* **LESETEXT**:
____________________
Wo bin ich denn Tiermordbekämpfer?
Ich bin bloß der Ansicht, dass Hybridhähne genau so lecker sind wie alle anderen auch, und dass die, wenn die Kundschaft mal von ihrem hohen Ross runterkäme, genau so gutes Fleisch geben, wenn auch weniger, als Mast- oder normale Tiere... Sterben müssen sie sowieso, da führt kein Weg dran vorbei.
Was nur Schiete ist, dass es eben die frisch geschlüpften Küken sind, nur weil es Hähne sind...
Auf das Argument Ökologie kann man getrost pfeifen, in Westdeutschland ist eh kaum noch Natur, die man vernichten könnte, die letzten 70 Jahre waren da schon effektiv genug, und sind es bis heute, wo immer noch fröhlich flurbereinigt wird, obwohl sich das Weltbild eigentlich langsam mal ändern sollte... Die Böden sind eh schon auf Jahrzehnte hoffnungslos überdüngt und die Flüsse als Laichgebiete für Lachs, Stör und Co. verloren, also kommt es nüchtern gesehen auf die paar tausend Bruderhähne nun auch nicht mehr an...
Ökonomie wäre ein anderes Stichwort, aber auch das ließe sich leicht relativieren, wenn die Konzerne nicht immer höhere Millionengewinne pro Quartal oder Jahr einfahren wollen würden. Würden sich die großen Zampanos mal ein bisschen mässigen, und müssten nicht immer den neuesten dicken Benz fahren oder Enkelin zum 18. 'nen 8er BMW oder dem Enkel 'nen Porsche Cayenne vor die Tür stellen, oder ihrer ebenso strunzdummen wie völlig arroganten Ehe- Alten dreimal im Jahr eine zweiwöchige Kreuzfahrt auf einem 7 Sterne- Pott kredenzen, würde die Sache schon ganz anders aussehen.
Schon könnte ein großer Teil der Gewinne in tiergerechtere Haltung fliessen, schon wären auch so "unwirtschaftliche" Sachen wie Bruderhähne mehr im Fokus des machbaren... Oder würden die Bauern mehr für ihre Arbeit bekommen, und sie könnten bei der Sache auch wieder ein bisschen mehr Mensch sein.
Und ich kenne ein gutes Beispiel dafür, wie hoch die Rösser werden können, wenn charakterlich völlig ungeeignete Menschen in Führungspositionen kommen!
So habe ich in Berlin mal bei der Tierbedarfskette mit dem gelben Hund gearbeitet, und hatte die Entwicklung dieser Franchisekette in Berlin von Anfang an gut mitverfolgen können.
Ganz am Anfang sahen die Läden aus wie irgendwelche Hillbilly- Landhandelläden. In den Volieren saßen durchaus mal Zwerghühner zum Verkauf, nebenan die Minischweine, die auch regelmäßig Ferkel hatten, die dann verkauft wurden. Das Konzept des Supermarktes für Tiere kam richtig blendend an in einer Stadt, wo bis dahin noch die kleinen privat geführten Zoogeschäftchens an der Tagesordnung waren (die daraufhin natürlich alle sukzessive den Bach runtergingen...), und binnen ganz weniger Jahre expandierte die Kette in Berlin, der Kuhladen- Flair verschwand, alles wurde immer moderner und bedarfsorientierter.
____________________
* **ANGEZEIGTE ZEILEN**:
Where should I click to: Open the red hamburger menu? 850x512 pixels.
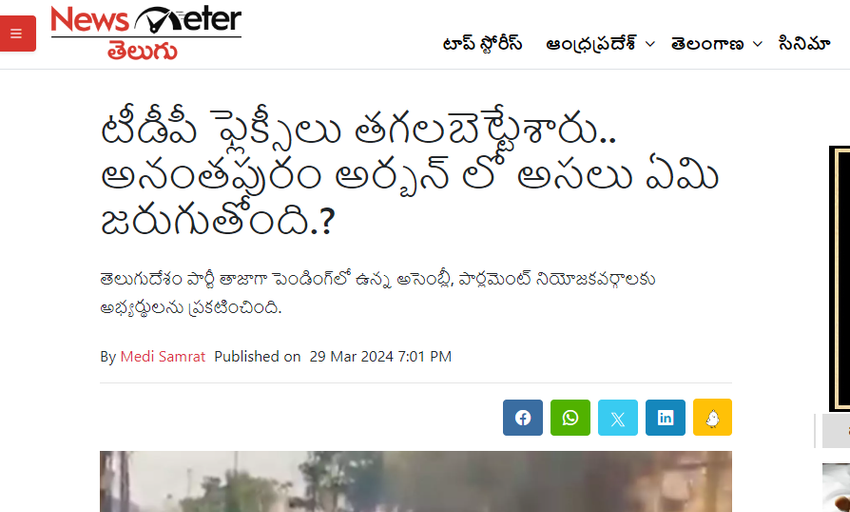click(x=17, y=34)
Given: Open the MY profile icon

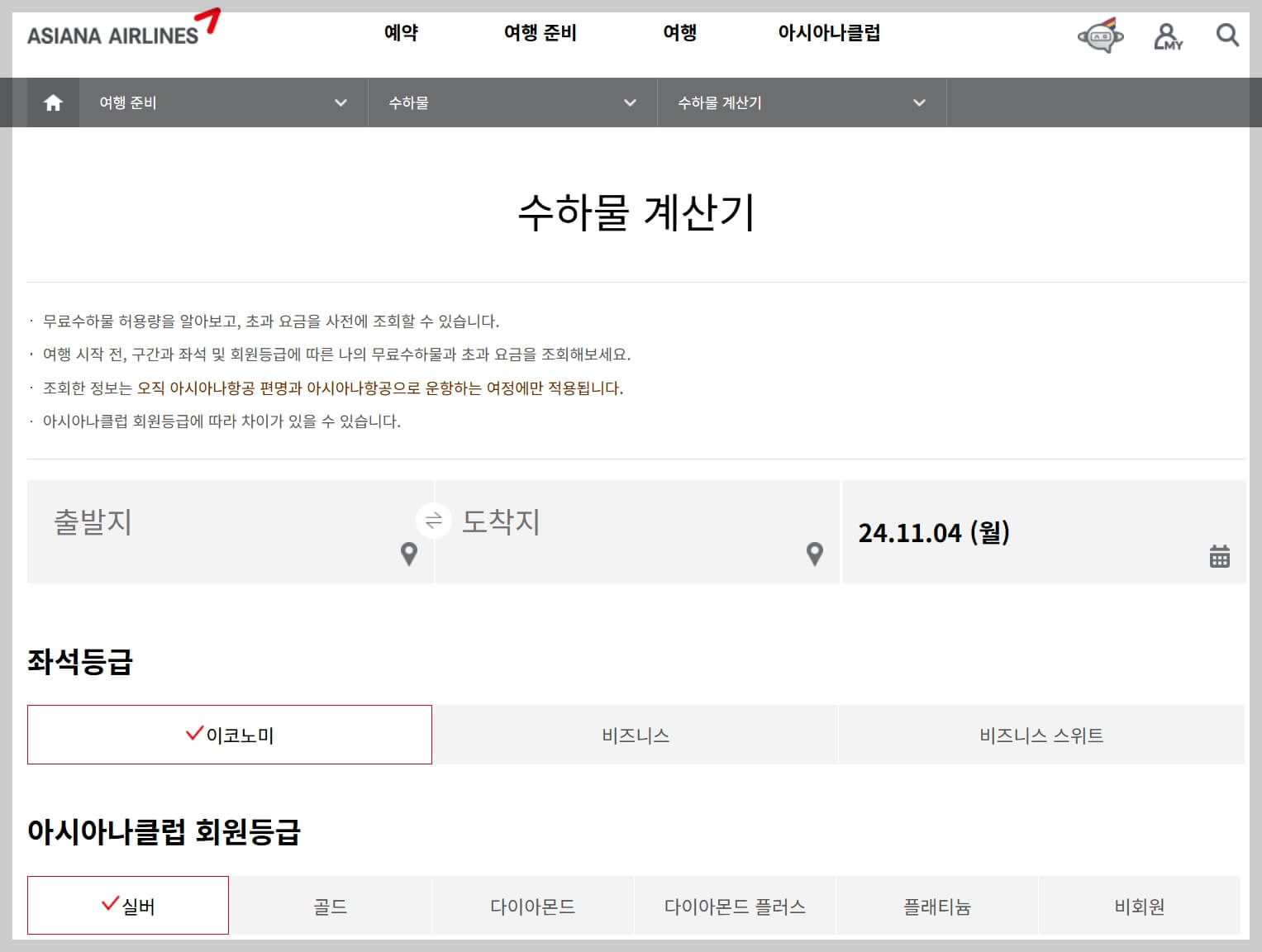Looking at the screenshot, I should tap(1167, 36).
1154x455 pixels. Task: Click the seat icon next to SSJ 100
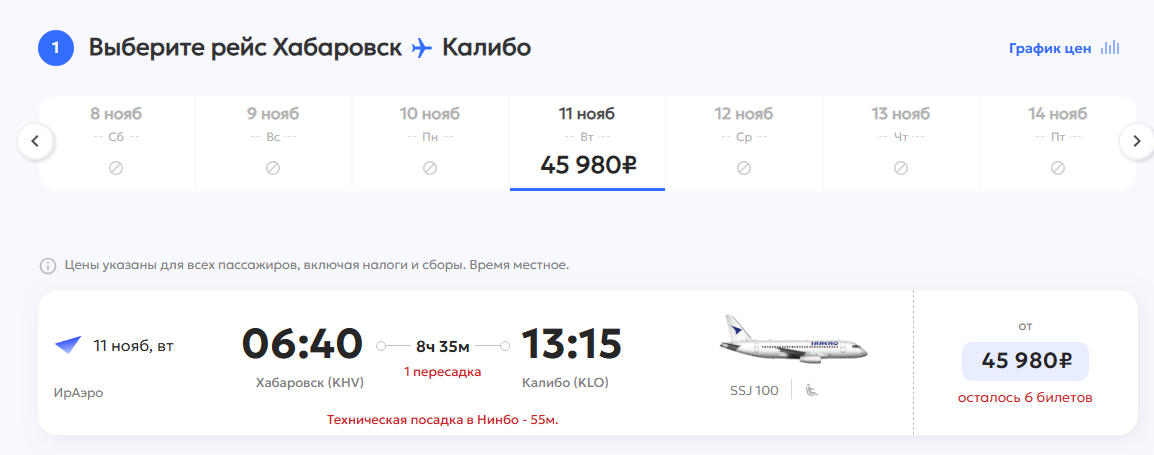coord(812,390)
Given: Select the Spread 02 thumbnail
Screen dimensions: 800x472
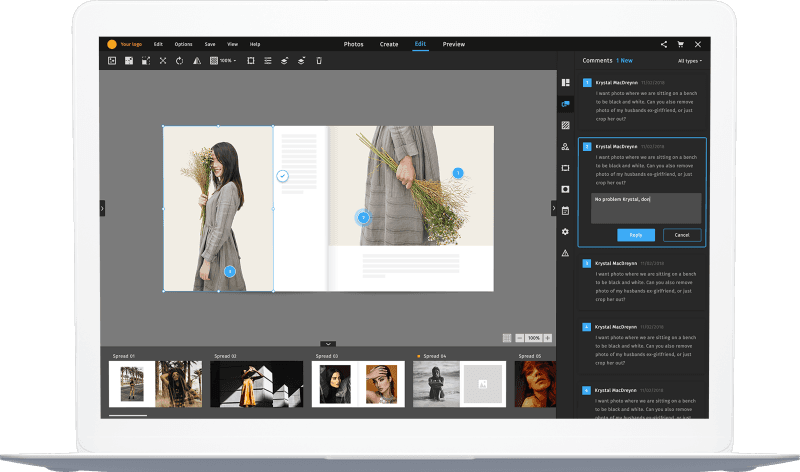Looking at the screenshot, I should point(256,384).

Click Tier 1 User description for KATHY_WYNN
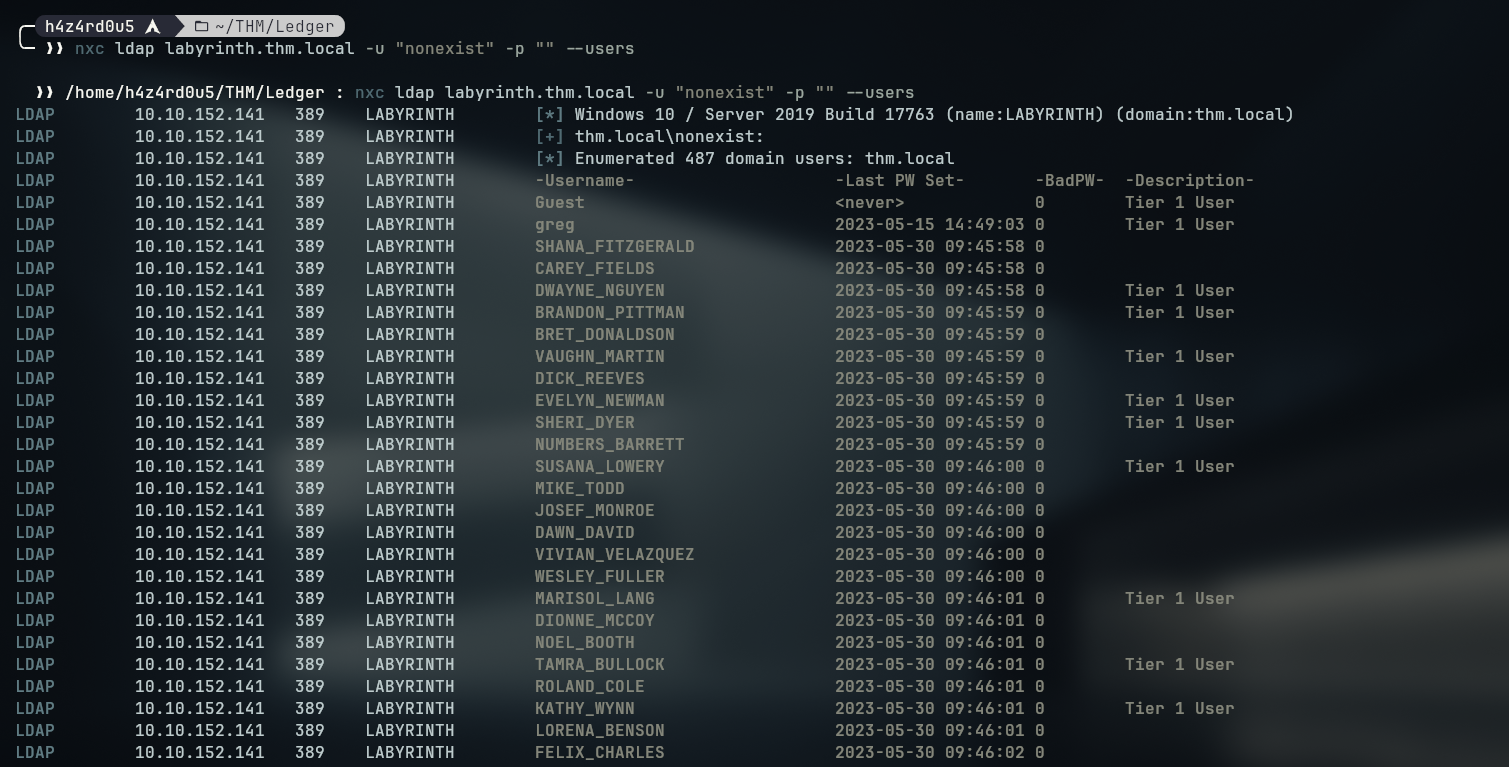(1179, 708)
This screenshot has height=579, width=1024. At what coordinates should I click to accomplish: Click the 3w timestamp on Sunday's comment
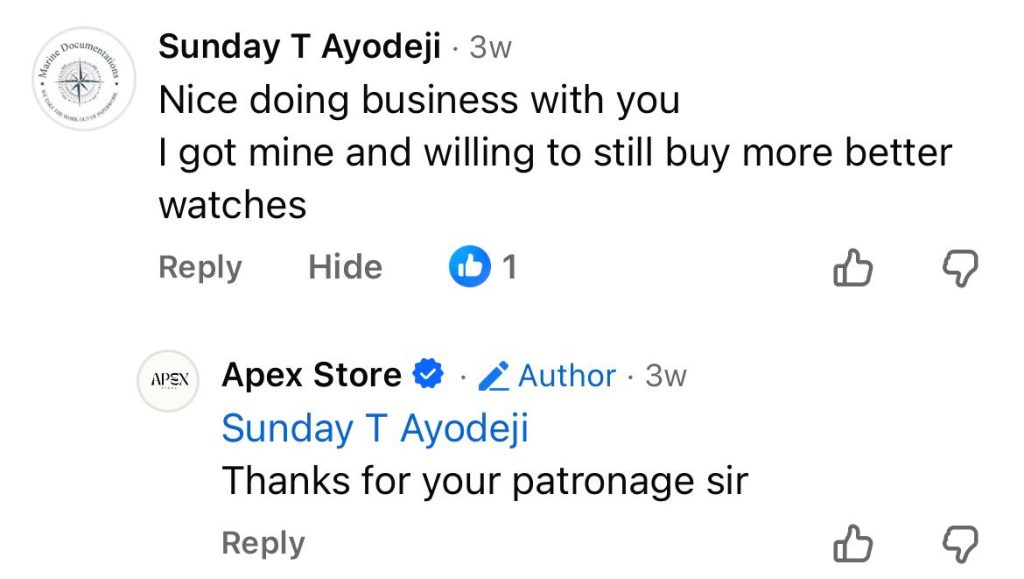coord(490,48)
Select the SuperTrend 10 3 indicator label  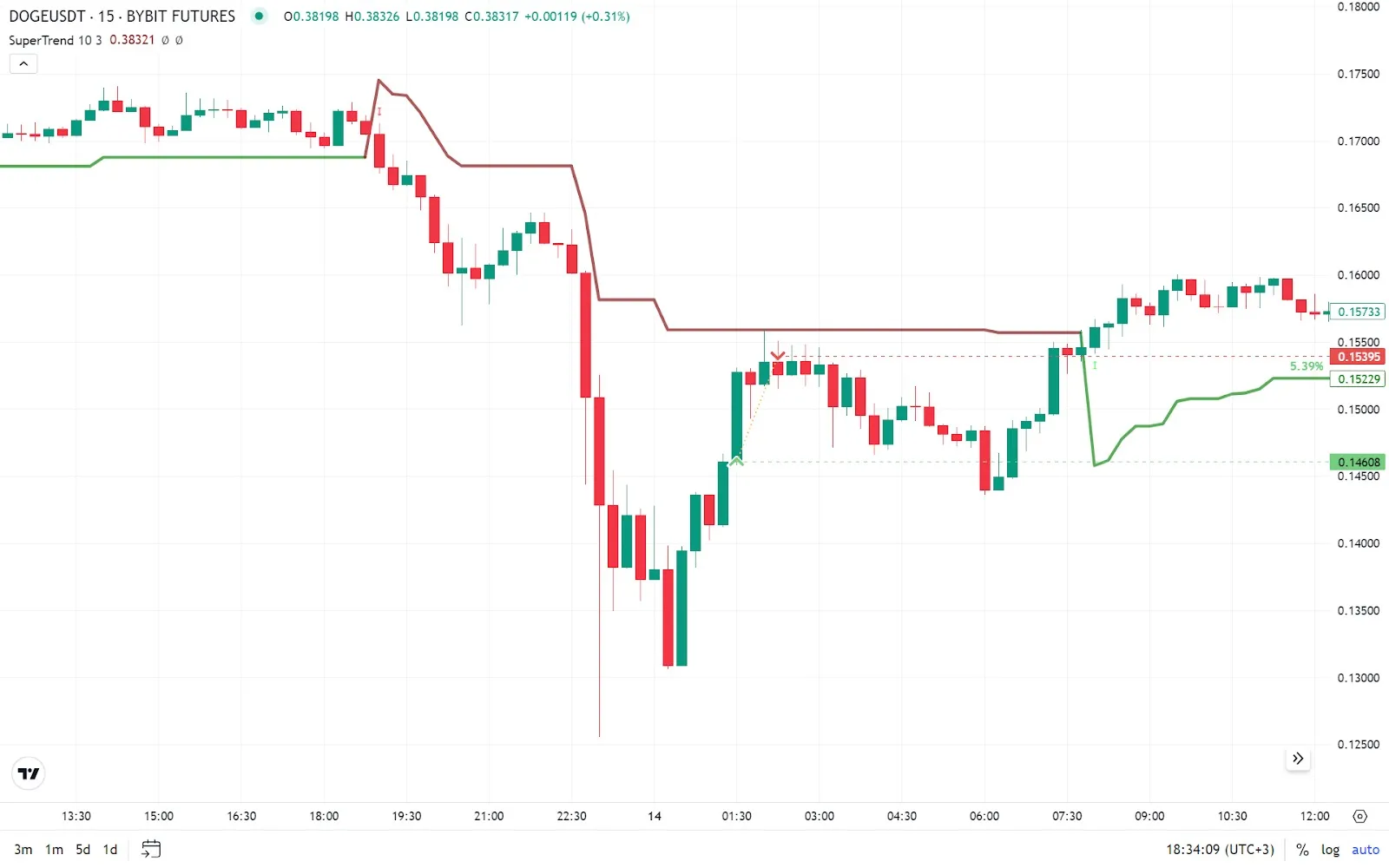(55, 40)
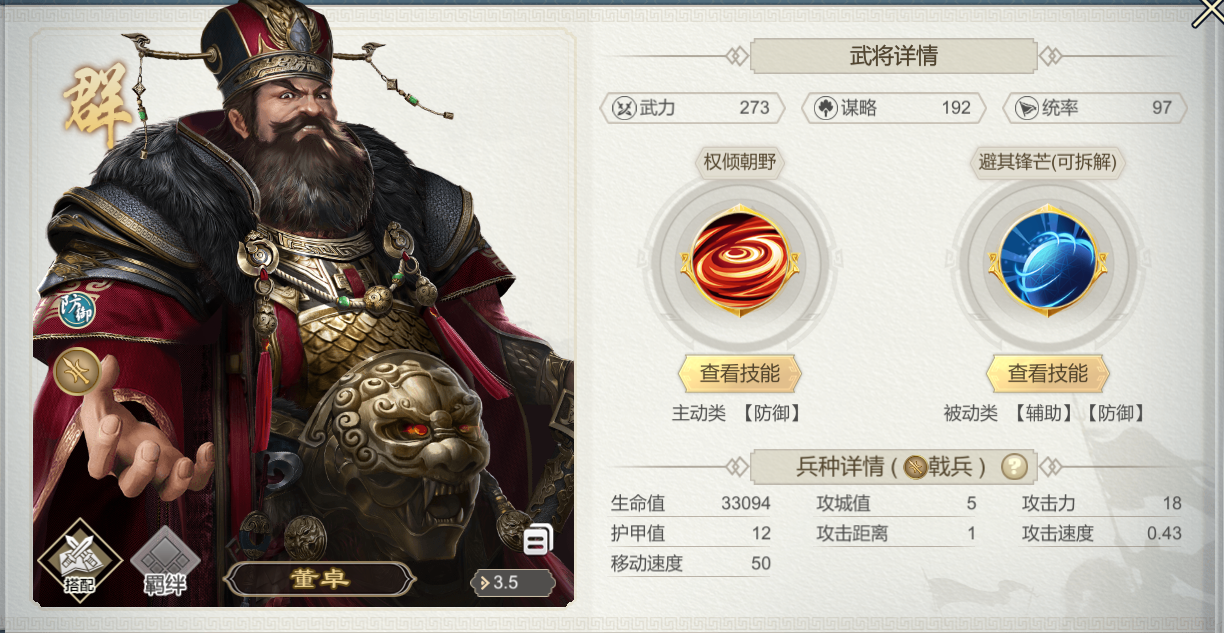Image resolution: width=1224 pixels, height=633 pixels.
Task: Click the 谋略 strategy stat icon
Action: (826, 108)
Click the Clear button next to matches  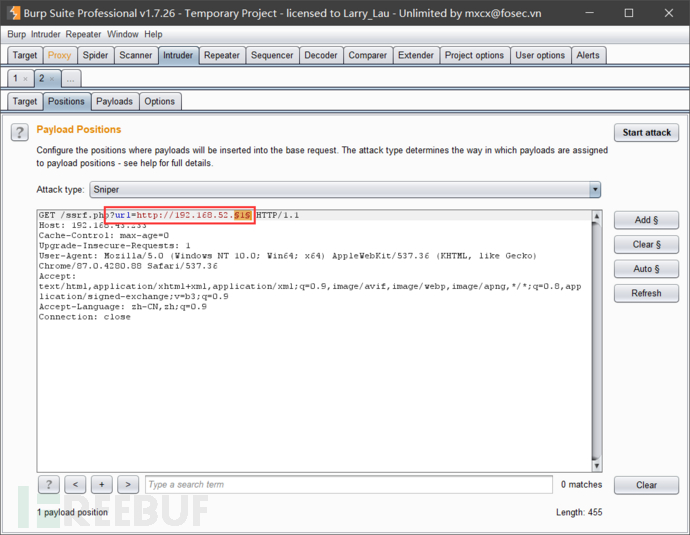click(646, 485)
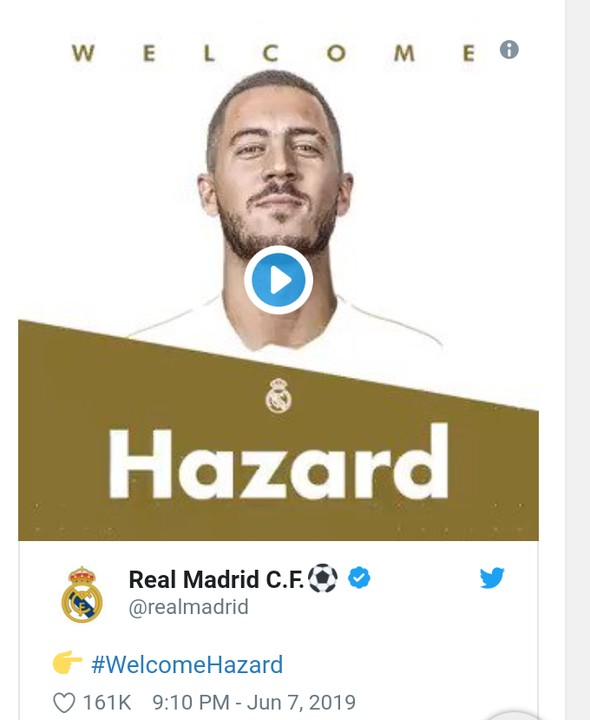590x720 pixels.
Task: Open the tweet info icon
Action: (x=509, y=50)
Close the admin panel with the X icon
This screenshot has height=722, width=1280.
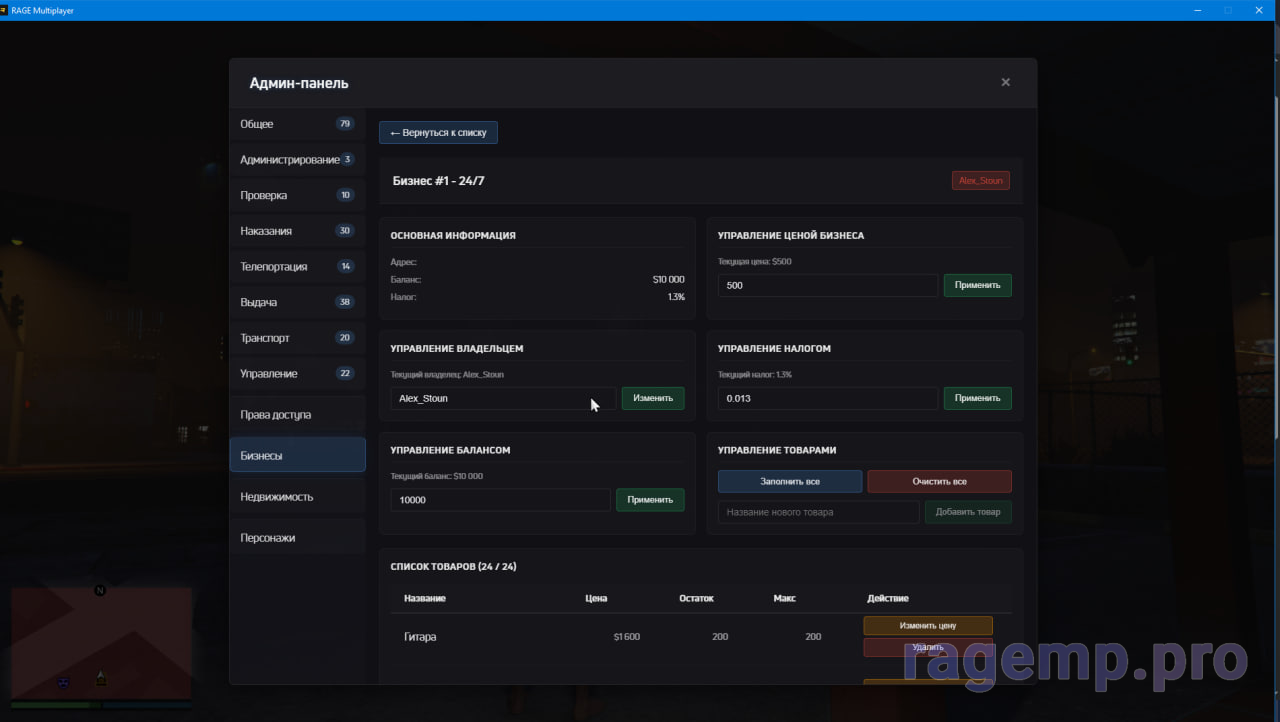click(x=1005, y=82)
____________________
* **AUFGABEN**:
1 - Geben Sie den Abschnitt des Lesetextes von „Schon könnte ein“ bis „mehr Mensch sein.“ wieder und benennen Sie dabei „Bauern“ in „Landwirte“ um.
2 - Welche Tiere saßen laut Lesetext ganz am Anfang in den Volieren der Läden zum Verkauf?

* **LÖSUNGEN**:
1 -
Schon könnte ein großer Teil der Gewinne in tiergerechtere Haltung fliessen, schon wären auch so "unwirtschaftliche" Sachen wie Bruderhähne mehr im Fokus des machbaren... Oder würden die Landwirte mehr für ihre Arbeit bekommen, und sie könnten bei der Sache auch wieder ein bisschen mehr Mensch sein.

2 - Zwerghühner